• _SOURCE RECORDS_:
Segment Open
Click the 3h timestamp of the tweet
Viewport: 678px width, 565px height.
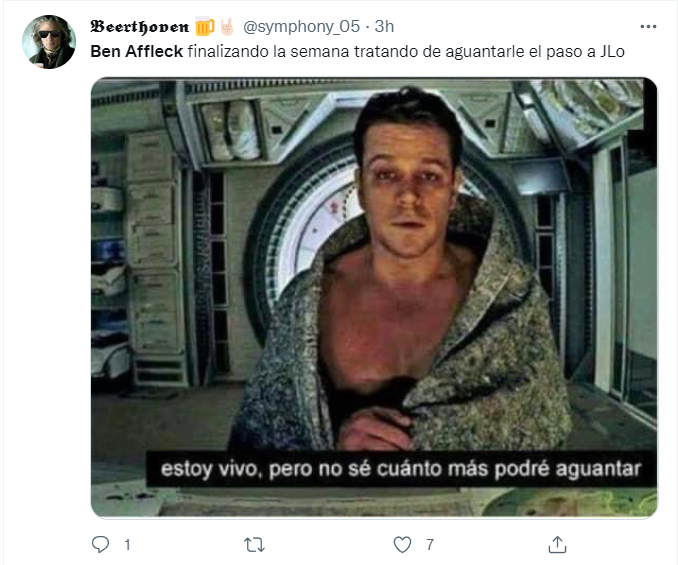click(384, 27)
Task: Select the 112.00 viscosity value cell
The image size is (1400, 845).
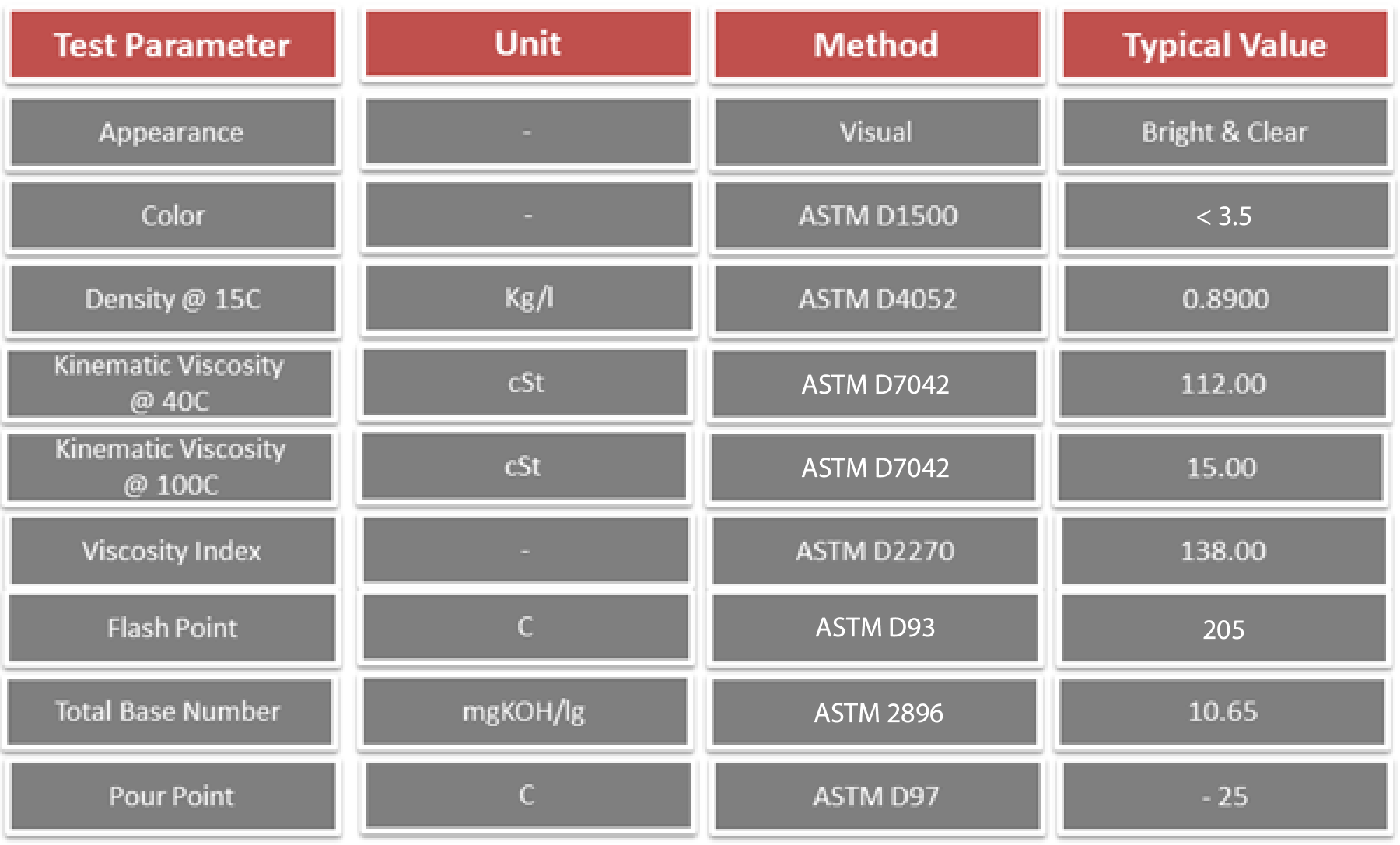Action: pos(1223,384)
Segment Closed
• _YOUR OBJECTIVE_:
Can you restate all the records above word for word while dropping the pictures?

• _RESPONSE AREA_:
Click the 3h timestamp of the tweet
Viewport: 678px width, 565px height.
click(384, 27)
Task: Select the 112.00 viscosity value cell
The image size is (1400, 845).
Action: pos(1223,384)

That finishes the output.